Kan dit jaar het inflatiespook dit jaar nog niet helemaal verjaagd worden, dan belooft de desinflatie in 2025 voort te gaan.
Als werknemers en bedrijven dus hier en nu een hogere inflatie vaststellen en ook de volgende maanden een hogere inflatie verwachten, dan eisen de werknemers hogere lonen om hun koopkracht te beschermen en dan verhogen de bedrijven hun prijzen om de winstmarges te beschermen. Zo eisen de werknemers in het eurogebied dit jaar nog hogere lonen, ondanks de afkoeling van de inflatie, om koopkrachtverlies te compenseren dat ze vorig jaar leden. Noteer dat alleen in België de lonen automatisch geïndexeerd worden. Elders in Europa wordt er ook over inflatiecompensatie onderhandeld. “Bedrijven en gezinnen betalen elkaar met gelijke munt. Als bedrijven de prijzen verhogen, eisen werknemers hogere lonen, en omgekeerd. Hogere energieprijzen verhogen de kans op deze dynamiek, omdat iedereen de hogere kosten probeert door te schuiven naar elkaar, hoewel de schok de hele economie armer maakt”, zei Pierre Wunsch.
Desinflatie zet door
De milde loonprijsspiraal maakt de inflatie taai, maar het toerental van de inflatoire spiraal neemt af. De bedrijven absorberen een deel van de hogere loonkosten in hun winstmarges, zodat de prijzen minder hard stijgen en de werknemers de looneisen kunnen milderen. Ook de ECB remt met het huidige restrictieve geldbeleid deze spiraal af. Een beleidsrente van 4 procent is behoorlijk restrictief en weegt op de vraag, wat de bewegingsruimte van de bedrijven beperkt om de prijzen te verhogen. In België bijvoorbeeld schroeven heel wat bedrijven hun uitgaven terug om hun winstgevendheid te beschermen, leert een recente enquête van de Nationale Bank. De ECB doet de Europese economie dus bewust pijn om een terugkeer naar prijsstabiliteit, of een inflatie van 2 procent, mogelijk te maken. “We moeten voor de rest van dit jaar een restrictief beleid voeren om te vermijden dat de inflatie boven 2 procent blijft haperen”, zei Philip Lane.

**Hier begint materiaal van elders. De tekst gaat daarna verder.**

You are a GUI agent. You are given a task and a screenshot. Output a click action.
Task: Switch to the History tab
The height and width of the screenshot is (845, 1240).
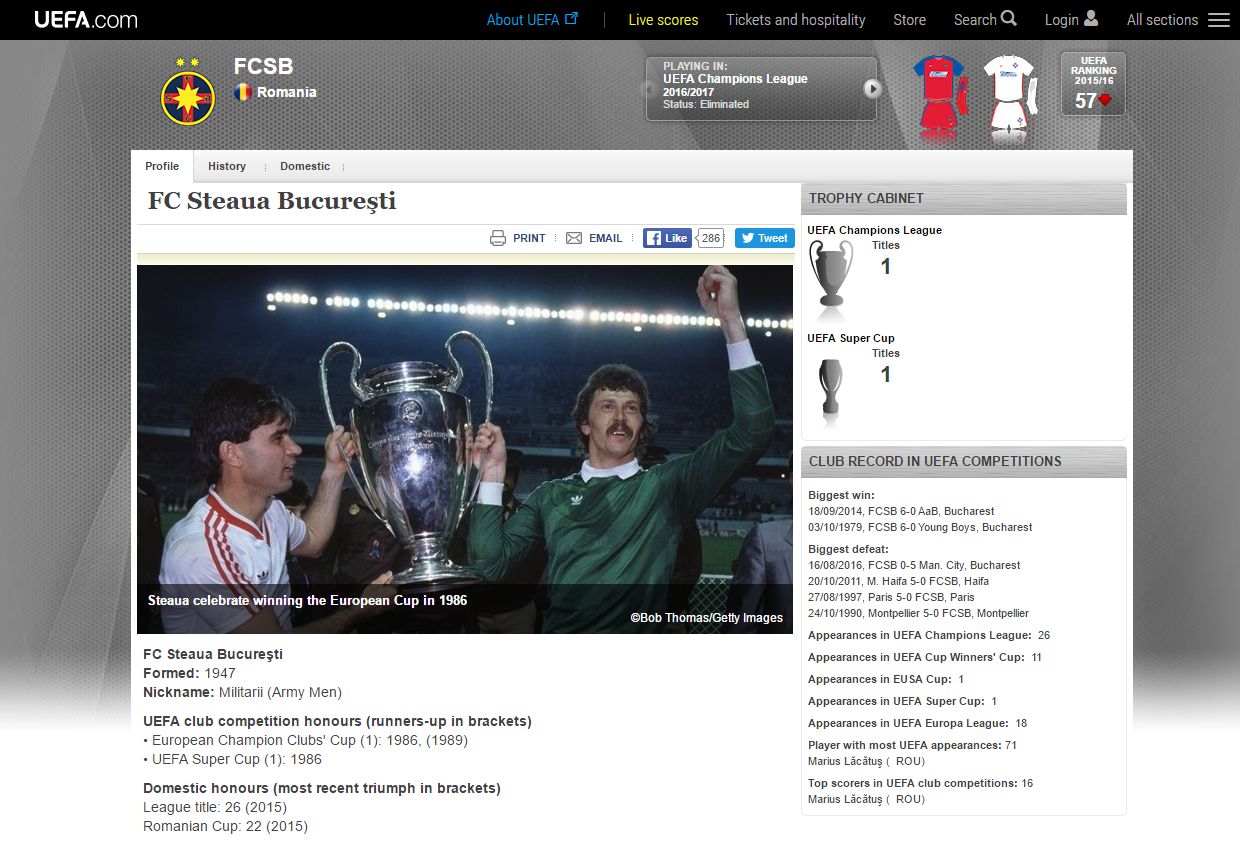tap(227, 166)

Kan dit jaar het inflatiespook dit jaar nog niet helemaal verjaagd worden, dan belooft de desinflatie in 2025 voort te gaan. De loondruk en de winstmarges zouden verder afnemen, de energieschok zou verder uitdoven en het vertraagde effect van het restrictieve geldbeleid zal ook volgend jaar olie op de inflatiegolven gieten. “Deze desinflatie is consistent met een inflatie van 2 procent later in 2025, in combinatie met een behoorlijk economisch herstel, gebaseerd op een reële stijging van de lonen en lagere invoerprijzen. Het vooruitzicht op langere rentevoeten moet ook de investeringen en bestedingen stimuleren”, zei Philip Lane in een speech op 27 mei.
Beperkte versoepeling
De optelsom van een taaie restinflatie en een Europese economie die buigt maar niet barst, inspireert de ECB tot een beperkte versoepeling van het geldbeleid. De geldmarkten houden rekening met nog 1 à 2 extra renteverlagingen van 25 basispunten dit jaar. Tegen eind 2025 zou de beleidsrente moeten landen rond 2,5 procent, als alles volgens plan verloopt, wat in de economie zelden het geval is. De ECB houdt daarom de handen vrij om in functie van de binnenstromende data het beleid bij te sturen.